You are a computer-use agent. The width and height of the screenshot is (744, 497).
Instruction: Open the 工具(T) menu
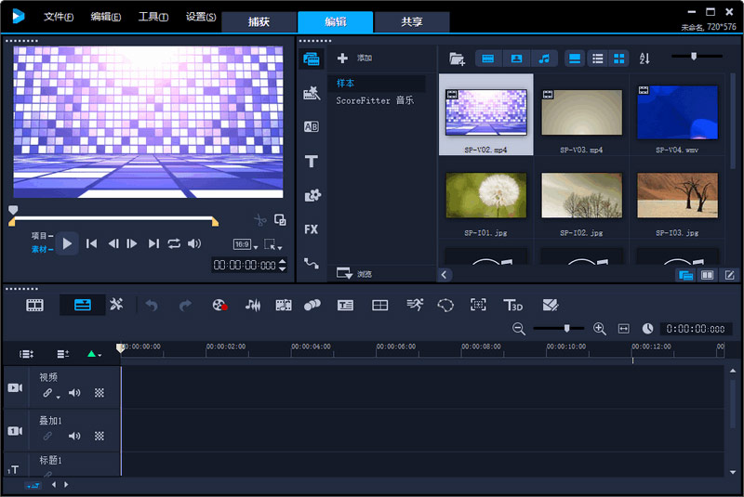point(153,17)
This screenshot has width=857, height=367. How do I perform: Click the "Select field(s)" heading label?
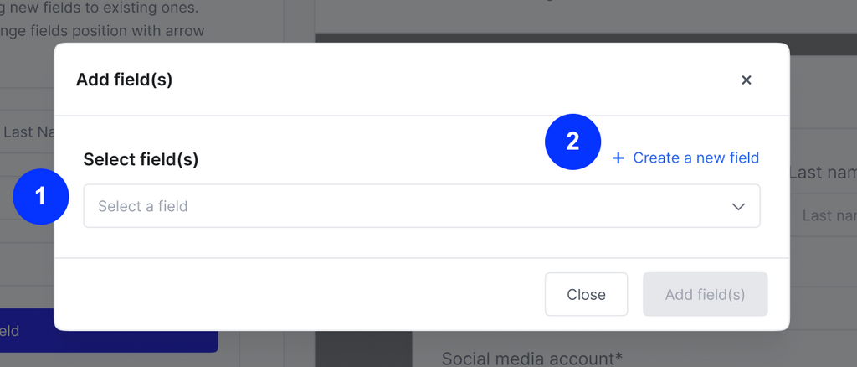tap(141, 159)
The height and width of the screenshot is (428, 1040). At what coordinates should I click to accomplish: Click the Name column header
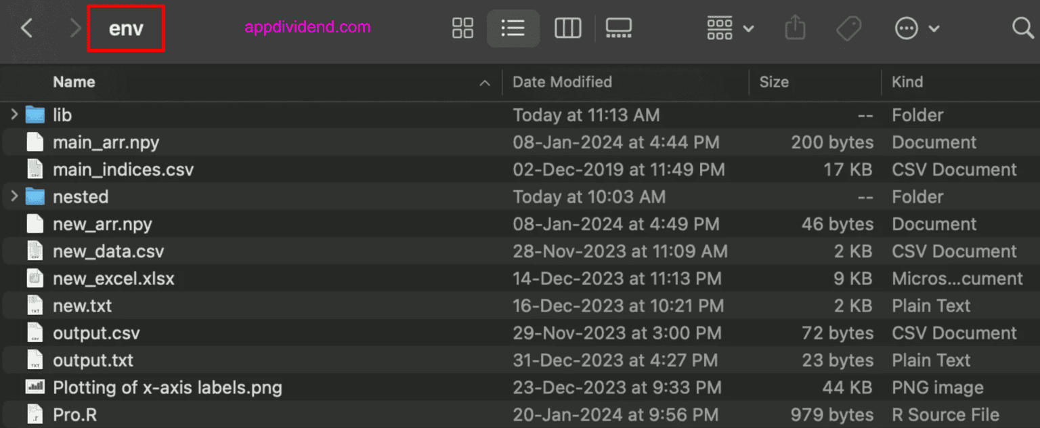point(73,82)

ABOUT THIS TASK >>
With the images excluded, reproduce the data above precisely as written.

THE ANSWER >>
You are a computer-use agent. The width and height of the screenshot is (744, 497).
Instruction: Open the 工具(T) menu
point(153,17)
This screenshot has width=857, height=367. How do I perform: Click the "Select field(s)" heading label?
tap(141, 159)
The height and width of the screenshot is (428, 1040). At what coordinates should I click to accomplish: Click the Name column header
point(73,82)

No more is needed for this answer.